Florida organizes its crime levels into degrees with general suggestions for consequences, such as prison time, jail time, fines, and so on. Each crime is labeled either a misdemeanor or a felony, depending upon the severity of the crime and the actions around the crime.
This label is the main determinant of your future and understanding the difference is essential for your defense. Have you, or someone you know, been accused of a misdemeanor or felony crime? Did you know that a felony in one state could a misdemeanor, or even legal, in another state? There are so many questions that deserve answers.
What Is A Misdemeanor?
A misdemeanor is a lower-level crime that may be easily managed when there is no evidence of violence or no real victims, so to speak. Florida basically considers crimes that carry a sentence of less than a year as misdemeanors.
A 2nd Degree Misdemeanor consists of a $500 fine and up to six months in county jail. Disorderly conduct and simple trespassing are excellent examples of the 2nd degree.
A 1st Degree Misdemeanor is the most serious of misdemeanors, and you could spend up to a year in jail and have to pay $1,000 in fine. Vandalism or criminal mischief can cause you to have to pay damages to the victim as well.
A person assigned to jail time will usually not be sent to prison. When you are staying somewhere for a year or less, they will keep you close to where you were tried, at the county jail.
A gross misdemeanor is a crime that walks a thin line somewhere between a serious misdemeanor and a lighter felony. It’s so serious that it should be a felony, but it just doesn’t meet the exact qualifications so a sub-category was created to define these crimes.
Examples of Misdemeanors:
Misdemeanors are smaller crimes that either don’t necessarily have a victim, or the victim is vague, for example, in public vandalism.
- Protesting (without a permit)
- Drug possession (under a certain amount)
- First DUI (barring any injuries)
- Disorderly behavior
- Most traffic violations
Some misdemeanors can be reduced or dismissed with the right counsel. For example, probation and rehab may serve as a better punishment for a possession crime, rather than time spent taking up space in jail. Of course, the designation of the crime all depends on the details: intent, actions, and impact.
What Is A Felony?
A felony is the most serious of crimes and carries with it a stiff sentence and painful fines. Every crime is organized into a degree that is defined by the punishment it gives. Florida’s felonies are crimes that call for more than a year in prison. There are five degrees.

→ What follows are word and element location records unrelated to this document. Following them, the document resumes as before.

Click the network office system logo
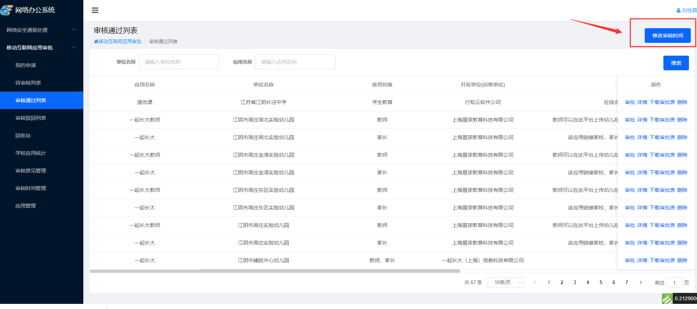The width and height of the screenshot is (697, 309). point(7,10)
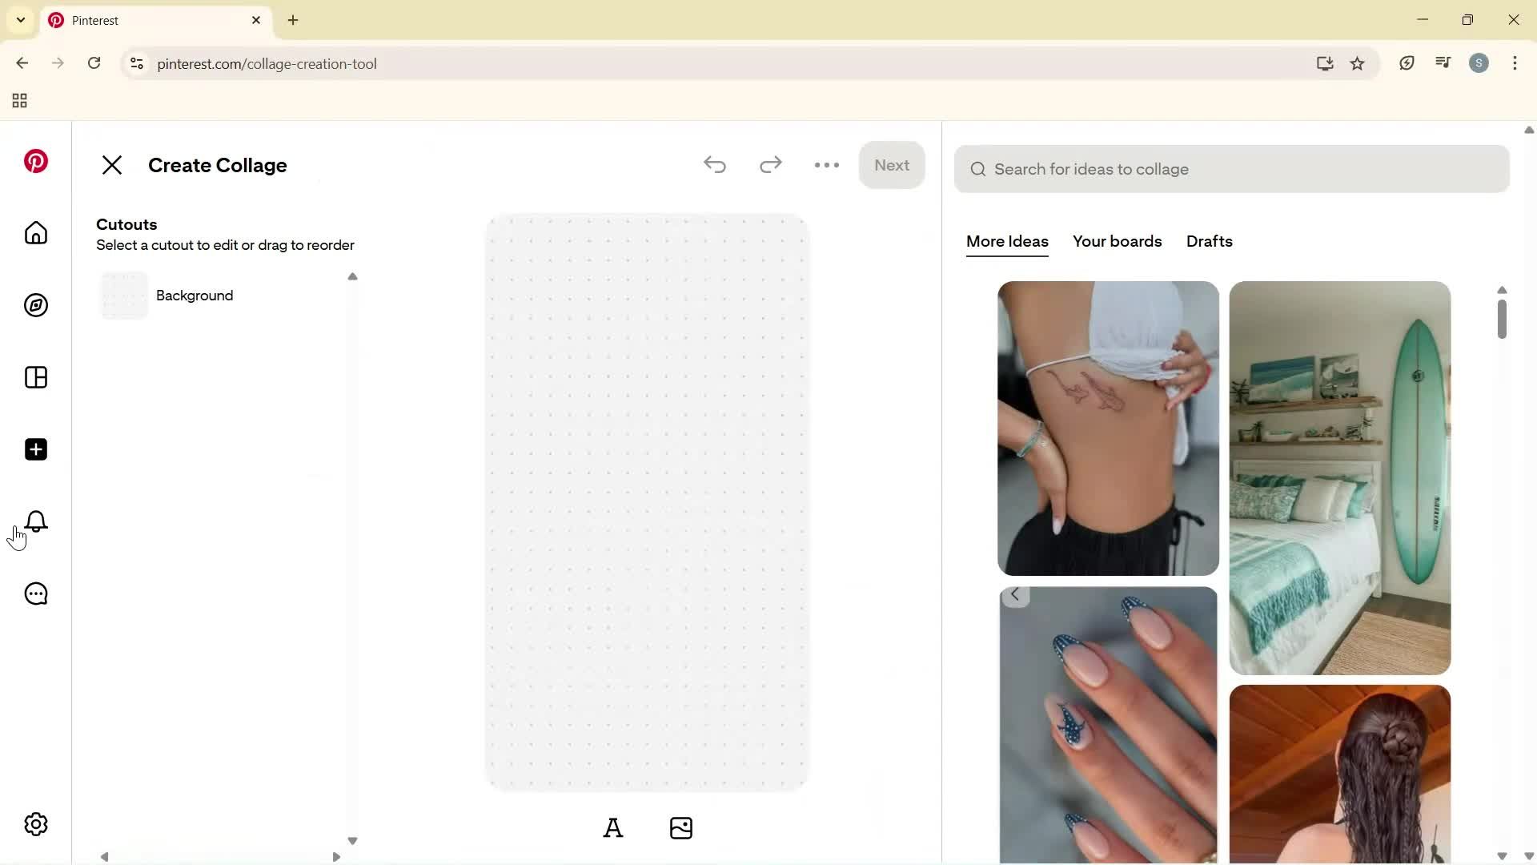Open the Collages grid icon in sidebar

pos(35,377)
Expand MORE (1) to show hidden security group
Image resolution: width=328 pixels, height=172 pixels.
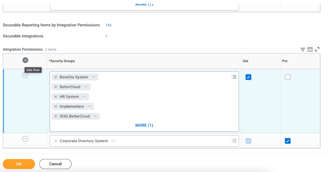click(x=144, y=125)
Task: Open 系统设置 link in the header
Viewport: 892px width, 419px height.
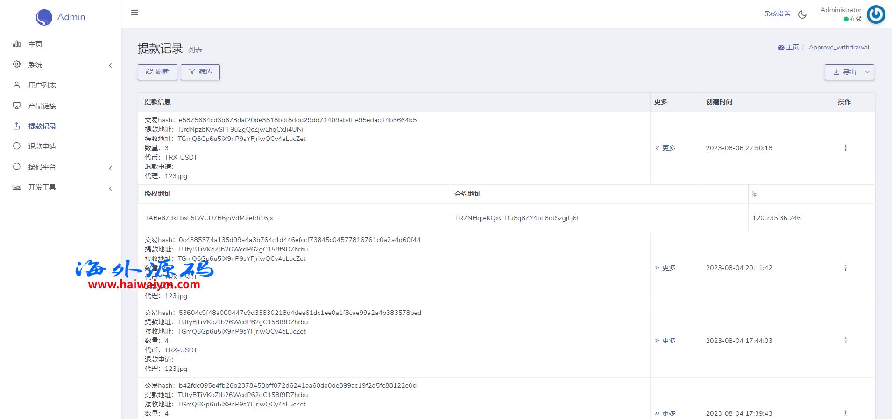Action: [777, 14]
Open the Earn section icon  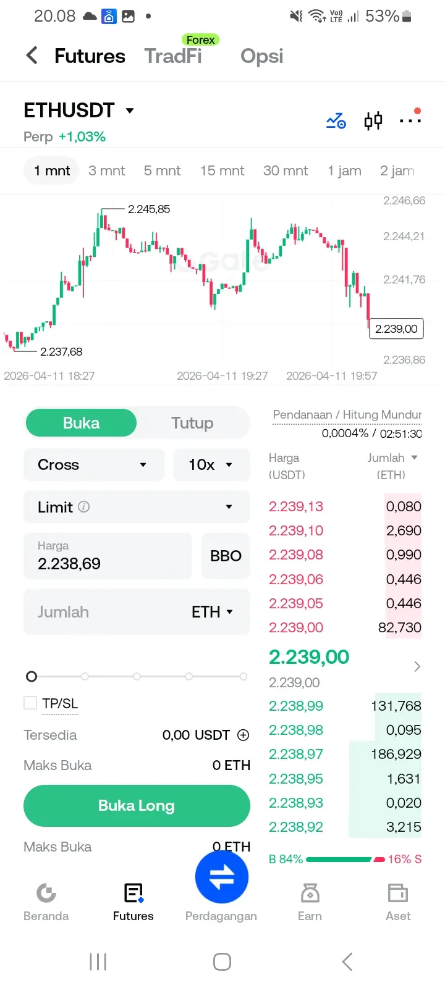[x=310, y=894]
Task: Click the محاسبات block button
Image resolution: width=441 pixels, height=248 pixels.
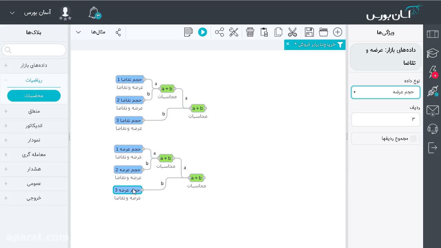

A 3rd Degree Felony can cost you up to five years in state prison, as the guidelines suggest, and up to a $5,000 fine, plus any ordered restitution. Assault and battery usually fall under the 3rd degree.
A 2nd Degree Felony is much more serious and can get you 15 years and a mandatory $10,000 fine, plus any ordered restitution. Selling marijuana is a great example of a 2nd-degree felony.
A 1st Degree Felony is the most serious formal felony with 30 years in prison and $10,000 in fines, plus any ordered restitution. Murder comes to mind here, as does aggravated battery with serious bodily damage.
Depending on the charge, most people are not getting punishments that fit their crimes. Rehabilitation shouldn’t take decades in prison. But there is always something you can do. Ask for help.
Anyone accused of a crime has the right to choose their own attorney and when a person commits a felony, that direction and guidance is sorely needed and usually appreciated. In truth, the consequences of being found guilty of a felony are beyond measure and extend further than oneself. Prison is much different from jail and the fines get more and more outrageous.
Most felonies are tried in the state court system but, occasionally, the federal courts could take over the prosecution. And the stakes rise even further. You don’t want this to happen.
Did you know that there are crimes, in fact, that supersedes even a 1st-degree felony?
Life And Capital Felonies
The consequences of a life felony are up to 40 years in prison and a mandatory $15,000 fine. A capital felony can cost a person a lifetime in prison, even the death penalty, without the possibility of parole.
Plenty of people wait on death row for years and years before their name is called, which can be torturous. Many times, a sentence of 40 years can be a death sentence.
Examples Of Felonies:
Remember, felonies are the more serious crimes that can, without help, bring the world down onto your shoulders.
- Most sex crimes
- Any subsequent DUIs
The consequences for a felony are public punishment and anyone who suffers through the consequences understands the toll that a felony will have on a person’s social life, career direction, and ability to find a home. No matter what the crime was, a felony carries a stigma that repels some of the people who give out jobs, rent apartments, and date.
The key is to work with a great lawyer from the beginning. If it’s too late for that, you can see if you are eligible for expungement.
What Can Be Expunged?
Expungement is different in every state, but it basically means that you can petition the state to seal, or hide, a non-violent misdemeanor on your record from public view. Florida allows this only with dismissed or acquitted cases. If a person has pled, and been found, guilty of a crime, then Florida deems you ineligible for expungement.
A background check may mention any court cases you were involved in, and a potential employer can use that information to determine their decision on whether to hire you. So, if you have dismissed charges, dropped accusations, etc., then contact an attorney to apply for your certificate for eligibility.